__Material supplied__
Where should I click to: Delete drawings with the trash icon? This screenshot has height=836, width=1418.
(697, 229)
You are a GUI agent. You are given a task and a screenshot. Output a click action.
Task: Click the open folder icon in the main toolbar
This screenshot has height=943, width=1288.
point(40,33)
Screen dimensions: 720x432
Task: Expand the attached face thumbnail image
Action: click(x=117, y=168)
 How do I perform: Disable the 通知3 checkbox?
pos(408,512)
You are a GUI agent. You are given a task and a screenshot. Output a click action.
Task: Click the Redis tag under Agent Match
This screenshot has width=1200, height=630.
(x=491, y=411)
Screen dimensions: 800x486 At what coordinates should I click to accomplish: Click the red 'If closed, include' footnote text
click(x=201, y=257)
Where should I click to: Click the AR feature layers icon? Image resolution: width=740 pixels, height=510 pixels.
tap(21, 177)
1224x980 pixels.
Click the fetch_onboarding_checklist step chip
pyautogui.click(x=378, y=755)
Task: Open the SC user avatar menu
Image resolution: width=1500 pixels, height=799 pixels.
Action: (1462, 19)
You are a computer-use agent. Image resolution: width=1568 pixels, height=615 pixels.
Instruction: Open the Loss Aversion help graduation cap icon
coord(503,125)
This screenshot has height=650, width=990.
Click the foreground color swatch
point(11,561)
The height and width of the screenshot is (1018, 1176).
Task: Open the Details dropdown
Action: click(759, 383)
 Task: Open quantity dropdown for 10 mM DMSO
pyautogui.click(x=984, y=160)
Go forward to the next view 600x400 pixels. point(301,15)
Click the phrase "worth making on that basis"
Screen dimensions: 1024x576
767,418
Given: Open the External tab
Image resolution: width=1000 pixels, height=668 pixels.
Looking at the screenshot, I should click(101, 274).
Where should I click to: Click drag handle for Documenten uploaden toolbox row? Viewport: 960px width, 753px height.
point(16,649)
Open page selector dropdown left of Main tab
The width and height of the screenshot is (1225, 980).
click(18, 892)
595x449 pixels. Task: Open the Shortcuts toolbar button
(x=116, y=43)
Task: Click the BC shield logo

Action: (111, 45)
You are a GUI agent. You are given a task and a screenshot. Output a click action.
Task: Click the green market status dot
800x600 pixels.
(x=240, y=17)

__Assignment__
Retype exactly the span of lines from the one with "Image resolution: width=1500" through the one with "Given: Open the External tab"; include both ends and omit the rest of the material.

__Result of this exercise__
Image resolution: width=1500 pixels, height=799 pixels.
Action: (1462, 19)
You are a computer-use agent. Image resolution: width=1568 pixels, height=615 pixels.
Instruction: Open the Loss Aversion help graduation cap icon
coord(503,125)
This screenshot has height=650, width=990.
Click the foreground color swatch
point(11,561)
The height and width of the screenshot is (1018, 1176).
Task: Open the Details dropdown
Action: click(759, 383)
 Task: Open quantity dropdown for 10 mM DMSO
pyautogui.click(x=984, y=160)
Go forward to the next view 600x400 pixels. point(301,15)
Click the phrase "worth making on that basis"
Screen dimensions: 1024x576
767,418
Given: Open the External tab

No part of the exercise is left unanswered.